Джоуд стал на нижнюю приступку крыльца — толстый брус, двенадцать на двенадцать дюймов.
— Приступка на месте, — сказал он. — Уехали или мать умерла. — Он протянул руку к низкой дверце. — Будь здесь мать, так бы не болталась. Что другое, а это мать всегда помнила — следила, чтобы дверца была на запоре. — Взгляд у него потеплел. — Все с тех пор, как у Джейкобсов свинья сожрала ребенка. Милли Джейкобс ушла зачем-то в сарай. Вернулась домой, а свинья ребенка уже доедает. Милли тогда была беременная; что с ней делалось — просто себя не помнила. Так с тех пор тронутая и осталась. А мать это на всю жизнь запомнила — чуть из дому, так дверцу сейчас же на крючок. Никогда не забывала… Да… или уехали… или умерли. — Он поднялся на развороченное крыльцо и заглянул в кухню. Окна там были все перебиты, на полу валялись камни, стены и пол прогнулись, повсюду тонким слоем лежала пыль. Джоуд показал на разбитые стекла и камни. — Это ребята, — сказал он. — Они двадцать миль пробегут, только бы швырнуть камнем в окно. Я сам такой был. Ребята всегда пронюхают, где есть нежилой дом. Стоит только людям выехать, они уж тут как тут. — В кухне было пусто, плита вынесена, в круглую дыру дымохода проникал дневной свет. На полочке над умывальником лежали штопор и сломанная вилка без черенка. Осторожно ступая, Джоуд прошел в комнату, и половицы застонали под его тяжестью. На полу около самой стены валялся старый номер филадельфийской газеты «Леджер» с пожелтевшими, загнувшимися по углам страницами. Джоуд заглянул в спальню: ни кровати, ни стульев — пусто. На стене — цветная иллюстрация: девушка-индианка, подпись: «Алое Крыло». В одном углу железная перекладина от кровати, в другом — высокий женский башмак на пуговицах, с задранным кверху носком и с дырой на подъеме. Джоуд поднял его и осмотрел со всех сторон.

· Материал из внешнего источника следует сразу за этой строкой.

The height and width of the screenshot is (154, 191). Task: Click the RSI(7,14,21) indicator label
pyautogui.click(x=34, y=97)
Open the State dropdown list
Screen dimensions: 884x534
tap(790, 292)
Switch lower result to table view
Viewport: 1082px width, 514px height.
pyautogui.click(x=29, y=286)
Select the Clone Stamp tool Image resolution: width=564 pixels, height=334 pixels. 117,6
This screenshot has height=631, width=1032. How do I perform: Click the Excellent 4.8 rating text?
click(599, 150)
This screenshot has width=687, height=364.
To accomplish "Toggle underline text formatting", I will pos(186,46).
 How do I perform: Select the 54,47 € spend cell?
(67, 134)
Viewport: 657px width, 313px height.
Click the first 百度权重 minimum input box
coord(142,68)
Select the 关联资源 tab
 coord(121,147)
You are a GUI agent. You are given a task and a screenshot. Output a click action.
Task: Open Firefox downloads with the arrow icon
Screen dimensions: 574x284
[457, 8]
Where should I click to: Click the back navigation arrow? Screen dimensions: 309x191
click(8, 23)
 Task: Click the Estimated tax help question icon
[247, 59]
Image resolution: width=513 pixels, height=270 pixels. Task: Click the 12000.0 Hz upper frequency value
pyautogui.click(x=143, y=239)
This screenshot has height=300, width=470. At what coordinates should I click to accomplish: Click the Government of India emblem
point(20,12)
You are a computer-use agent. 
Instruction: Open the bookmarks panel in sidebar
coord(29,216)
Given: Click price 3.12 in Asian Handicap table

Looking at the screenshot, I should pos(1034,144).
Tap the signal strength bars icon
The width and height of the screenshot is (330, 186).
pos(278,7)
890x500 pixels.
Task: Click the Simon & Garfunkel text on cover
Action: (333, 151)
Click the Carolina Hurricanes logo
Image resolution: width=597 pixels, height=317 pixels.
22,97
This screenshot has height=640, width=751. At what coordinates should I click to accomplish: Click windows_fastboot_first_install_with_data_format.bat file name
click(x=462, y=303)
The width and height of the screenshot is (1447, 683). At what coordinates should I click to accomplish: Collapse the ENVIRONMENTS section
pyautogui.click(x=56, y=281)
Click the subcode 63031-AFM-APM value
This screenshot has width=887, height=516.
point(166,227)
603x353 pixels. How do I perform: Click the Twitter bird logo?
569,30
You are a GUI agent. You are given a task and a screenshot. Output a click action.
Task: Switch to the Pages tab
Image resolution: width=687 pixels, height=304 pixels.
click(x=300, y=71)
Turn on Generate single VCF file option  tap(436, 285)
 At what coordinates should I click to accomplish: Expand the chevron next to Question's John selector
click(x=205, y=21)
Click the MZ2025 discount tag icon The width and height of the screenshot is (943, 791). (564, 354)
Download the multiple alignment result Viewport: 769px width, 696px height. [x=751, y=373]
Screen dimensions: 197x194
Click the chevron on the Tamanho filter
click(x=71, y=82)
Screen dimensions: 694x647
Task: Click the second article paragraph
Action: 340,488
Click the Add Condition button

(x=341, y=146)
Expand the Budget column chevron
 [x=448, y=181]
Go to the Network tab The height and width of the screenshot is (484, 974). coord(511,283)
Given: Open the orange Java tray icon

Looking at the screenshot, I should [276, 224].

— Это я помню, — сказал он. — Мать сколько лет их носила. Ее любимые башмаки… Совсем развалились. Да, ясно — уехали и все с собой забрали.
Солнце садилось, и теперь его лучи падали прямо в окна и поблескивали на битом стекле. Джоуд повернулся и вышел из комнаты на крыльцо. Он сел, поставив босые ноги на широкую приступку. Вечернее солнце освещало поля, кусты хлопчатника отбрасывали на землю длинные тени, и около старой ивы тоже протянулась длинная тень.
Кэйси присел рядом с Джоудом.
— Неужели они тебе ничего не писали? — спросил он.
— Нет. Я же говорил, не мастера они писать. Отец умеет, да не любит. Письмо — это для него хуже нет, мурашки, говорит, по телу бегают. Заказ выписать по прейскуранту — выпишет, а письмо написать — ни за что.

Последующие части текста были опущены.